Nate just finished chelating another round and we also just finished our BIG batch of testing. Urine, Fecal, and Blood testing to see where we are compared to last year. The testing cost hundreds of dollars PER TEST (ouch) BUT we need to know what's going on in his little body and where we need to go from here. Observation is really a great sign of improvement, but we need to know what the numbers are in his little body. It would be nice to know that all our extreme efforts are not for nothing. We have done periodic testing over the last year, but not the full blown comprehensive tests until now. We just couldn't afford to do it more often than that. I hope we can start doing it every quarter as it would be beneficial--I guess I better go plant that money tree in my snow covered yard. lol.
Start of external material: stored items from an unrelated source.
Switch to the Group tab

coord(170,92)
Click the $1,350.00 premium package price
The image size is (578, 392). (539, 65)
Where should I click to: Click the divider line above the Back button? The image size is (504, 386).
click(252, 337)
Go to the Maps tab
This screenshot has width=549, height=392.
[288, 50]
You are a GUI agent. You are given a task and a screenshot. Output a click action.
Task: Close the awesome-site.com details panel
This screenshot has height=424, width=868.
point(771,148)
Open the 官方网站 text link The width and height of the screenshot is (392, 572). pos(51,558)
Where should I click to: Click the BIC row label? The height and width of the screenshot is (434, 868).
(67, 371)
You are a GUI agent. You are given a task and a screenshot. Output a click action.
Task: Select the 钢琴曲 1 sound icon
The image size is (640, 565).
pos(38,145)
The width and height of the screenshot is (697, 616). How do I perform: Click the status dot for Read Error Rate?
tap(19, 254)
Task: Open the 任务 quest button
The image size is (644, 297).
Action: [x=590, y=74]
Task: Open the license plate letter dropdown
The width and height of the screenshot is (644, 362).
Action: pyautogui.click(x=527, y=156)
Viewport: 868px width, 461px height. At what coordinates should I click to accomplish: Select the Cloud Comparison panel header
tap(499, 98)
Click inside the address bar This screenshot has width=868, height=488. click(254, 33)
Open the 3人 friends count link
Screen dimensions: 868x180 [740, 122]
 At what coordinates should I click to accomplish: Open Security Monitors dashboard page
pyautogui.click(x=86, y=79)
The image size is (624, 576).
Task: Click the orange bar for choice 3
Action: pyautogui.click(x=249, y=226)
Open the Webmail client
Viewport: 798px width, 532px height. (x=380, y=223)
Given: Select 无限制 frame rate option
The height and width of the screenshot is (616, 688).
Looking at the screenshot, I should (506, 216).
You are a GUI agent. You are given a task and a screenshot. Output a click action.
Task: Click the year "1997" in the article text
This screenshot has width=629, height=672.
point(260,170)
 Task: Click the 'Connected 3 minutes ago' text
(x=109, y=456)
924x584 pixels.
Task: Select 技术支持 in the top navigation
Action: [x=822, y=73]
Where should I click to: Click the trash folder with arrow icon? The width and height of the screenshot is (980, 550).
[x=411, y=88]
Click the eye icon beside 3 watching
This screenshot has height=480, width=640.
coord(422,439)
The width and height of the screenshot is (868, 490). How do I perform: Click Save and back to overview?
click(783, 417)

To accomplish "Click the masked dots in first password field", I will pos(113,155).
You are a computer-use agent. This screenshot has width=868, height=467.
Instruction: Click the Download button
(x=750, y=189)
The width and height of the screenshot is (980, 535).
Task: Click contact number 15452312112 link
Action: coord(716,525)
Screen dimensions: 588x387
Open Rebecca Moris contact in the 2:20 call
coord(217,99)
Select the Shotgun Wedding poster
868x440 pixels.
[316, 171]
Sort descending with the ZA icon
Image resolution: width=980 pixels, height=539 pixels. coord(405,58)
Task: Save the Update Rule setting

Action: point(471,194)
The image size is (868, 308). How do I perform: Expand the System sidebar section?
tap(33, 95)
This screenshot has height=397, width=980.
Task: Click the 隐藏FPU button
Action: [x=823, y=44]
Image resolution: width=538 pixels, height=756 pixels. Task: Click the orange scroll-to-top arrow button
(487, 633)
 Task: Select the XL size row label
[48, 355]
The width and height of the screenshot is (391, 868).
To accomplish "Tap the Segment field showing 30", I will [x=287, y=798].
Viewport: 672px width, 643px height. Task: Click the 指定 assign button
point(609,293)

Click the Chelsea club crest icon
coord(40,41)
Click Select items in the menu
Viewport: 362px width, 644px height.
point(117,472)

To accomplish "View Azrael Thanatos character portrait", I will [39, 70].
No, I just HATE saying that I can't start a new treatment, or complete testing, or WHATEVER it is because we don't have the money for it. When it comes to Nate, money should never be an obstacle. AGHHHH. It just makes me so sad and angry that we are living like that because it is our reality and we are all that Nate has. Our house is actually on the market, with no bites. We are trying to move and provide Nate AND Neve with a house they can play in and be safe from cars, DOGS, neighbors, etc.... I actually can't even imagine what HELL the whole actual moving process will become so I am blocking that out for now.
We did find a summer school for Nate which looks promising. I thought I would look forward to hanging with my kiddos at the pool in the Summer and relaxing, but once again, that is not our reality. School makes SENSE to Nate. He craves the structure and so it shall be. It is expensive, but what are our choices? I am losing my mind as it is and if I had to care for Nate 24 hours a day at the level of care he requires I would need to be put away. I need oodles of therapy as it is if I only had the time. The irony is that all of the anger and disappointment I feel in my family (which is what I need to talk about) will never happen because I have no family willing to understand my son and care for him long enough for me to receive said therapy. LOVELY.